#### [Problem description]
If a line includes "options", copy it out of the entries.

BEGIN

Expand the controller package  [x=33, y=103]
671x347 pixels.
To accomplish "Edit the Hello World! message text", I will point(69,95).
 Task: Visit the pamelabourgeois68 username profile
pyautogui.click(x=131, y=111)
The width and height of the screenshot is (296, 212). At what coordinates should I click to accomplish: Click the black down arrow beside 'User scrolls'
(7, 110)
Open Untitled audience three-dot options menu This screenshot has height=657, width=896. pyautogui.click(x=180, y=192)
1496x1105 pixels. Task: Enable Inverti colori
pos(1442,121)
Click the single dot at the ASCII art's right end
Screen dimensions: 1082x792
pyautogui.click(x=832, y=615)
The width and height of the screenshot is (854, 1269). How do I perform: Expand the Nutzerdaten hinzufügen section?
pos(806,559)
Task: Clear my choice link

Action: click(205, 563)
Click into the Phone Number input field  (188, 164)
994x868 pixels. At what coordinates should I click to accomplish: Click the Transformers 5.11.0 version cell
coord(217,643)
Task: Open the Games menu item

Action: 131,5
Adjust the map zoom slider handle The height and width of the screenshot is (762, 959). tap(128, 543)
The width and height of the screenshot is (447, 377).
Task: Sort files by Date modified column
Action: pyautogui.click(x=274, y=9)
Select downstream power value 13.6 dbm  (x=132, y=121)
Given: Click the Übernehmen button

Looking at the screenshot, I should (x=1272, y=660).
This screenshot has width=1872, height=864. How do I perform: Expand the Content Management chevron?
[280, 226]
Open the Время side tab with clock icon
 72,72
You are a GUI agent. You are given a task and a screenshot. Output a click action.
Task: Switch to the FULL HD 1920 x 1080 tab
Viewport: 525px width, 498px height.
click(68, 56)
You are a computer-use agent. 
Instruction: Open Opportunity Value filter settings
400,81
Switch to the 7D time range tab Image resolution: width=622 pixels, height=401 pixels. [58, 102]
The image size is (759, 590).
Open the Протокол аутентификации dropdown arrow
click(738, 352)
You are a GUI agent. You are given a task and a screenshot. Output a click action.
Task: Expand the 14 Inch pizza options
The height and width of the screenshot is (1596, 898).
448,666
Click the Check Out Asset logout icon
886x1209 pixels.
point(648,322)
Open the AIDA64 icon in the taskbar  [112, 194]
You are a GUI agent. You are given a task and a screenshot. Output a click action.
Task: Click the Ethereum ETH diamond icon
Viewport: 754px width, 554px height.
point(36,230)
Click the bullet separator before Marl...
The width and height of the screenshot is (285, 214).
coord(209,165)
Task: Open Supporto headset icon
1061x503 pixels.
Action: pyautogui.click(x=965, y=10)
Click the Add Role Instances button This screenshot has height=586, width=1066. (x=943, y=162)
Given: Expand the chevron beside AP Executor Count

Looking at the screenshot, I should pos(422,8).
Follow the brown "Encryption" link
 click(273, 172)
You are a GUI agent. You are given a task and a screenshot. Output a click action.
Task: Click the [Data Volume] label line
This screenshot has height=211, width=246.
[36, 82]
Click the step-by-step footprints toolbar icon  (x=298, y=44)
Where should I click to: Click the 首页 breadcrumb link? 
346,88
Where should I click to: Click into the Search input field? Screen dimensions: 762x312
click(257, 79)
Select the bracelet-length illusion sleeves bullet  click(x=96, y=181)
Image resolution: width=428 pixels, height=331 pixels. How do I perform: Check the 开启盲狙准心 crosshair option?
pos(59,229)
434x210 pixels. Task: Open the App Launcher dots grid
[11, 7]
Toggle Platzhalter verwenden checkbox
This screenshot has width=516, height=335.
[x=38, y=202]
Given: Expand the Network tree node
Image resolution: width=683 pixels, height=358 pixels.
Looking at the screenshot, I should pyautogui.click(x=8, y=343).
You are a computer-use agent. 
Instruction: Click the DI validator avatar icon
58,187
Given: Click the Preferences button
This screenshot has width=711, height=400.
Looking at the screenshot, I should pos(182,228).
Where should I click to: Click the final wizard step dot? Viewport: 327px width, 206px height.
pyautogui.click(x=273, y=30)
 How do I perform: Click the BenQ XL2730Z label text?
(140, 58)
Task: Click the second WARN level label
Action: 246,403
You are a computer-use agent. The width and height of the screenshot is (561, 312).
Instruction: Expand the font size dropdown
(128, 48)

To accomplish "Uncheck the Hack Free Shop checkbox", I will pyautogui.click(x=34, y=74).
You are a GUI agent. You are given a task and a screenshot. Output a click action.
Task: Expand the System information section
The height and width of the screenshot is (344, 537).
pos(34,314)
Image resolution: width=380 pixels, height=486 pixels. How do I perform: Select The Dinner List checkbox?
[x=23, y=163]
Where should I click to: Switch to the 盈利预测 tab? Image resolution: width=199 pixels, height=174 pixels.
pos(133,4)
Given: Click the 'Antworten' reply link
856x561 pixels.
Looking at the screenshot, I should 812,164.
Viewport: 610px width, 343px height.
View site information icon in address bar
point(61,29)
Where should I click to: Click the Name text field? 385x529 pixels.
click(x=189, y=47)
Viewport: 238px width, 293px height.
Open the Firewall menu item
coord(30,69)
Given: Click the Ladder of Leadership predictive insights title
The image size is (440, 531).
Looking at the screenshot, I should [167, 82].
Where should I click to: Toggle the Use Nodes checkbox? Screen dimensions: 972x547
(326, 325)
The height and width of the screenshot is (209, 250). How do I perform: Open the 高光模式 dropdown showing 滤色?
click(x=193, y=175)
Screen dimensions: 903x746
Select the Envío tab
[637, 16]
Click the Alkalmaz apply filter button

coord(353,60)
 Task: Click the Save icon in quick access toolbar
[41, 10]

END

#### [Reply to the task]
Open Untitled audience three-dot options menu This screenshot has height=657, width=896. pyautogui.click(x=180, y=192)
Task: Expand the 14 Inch pizza options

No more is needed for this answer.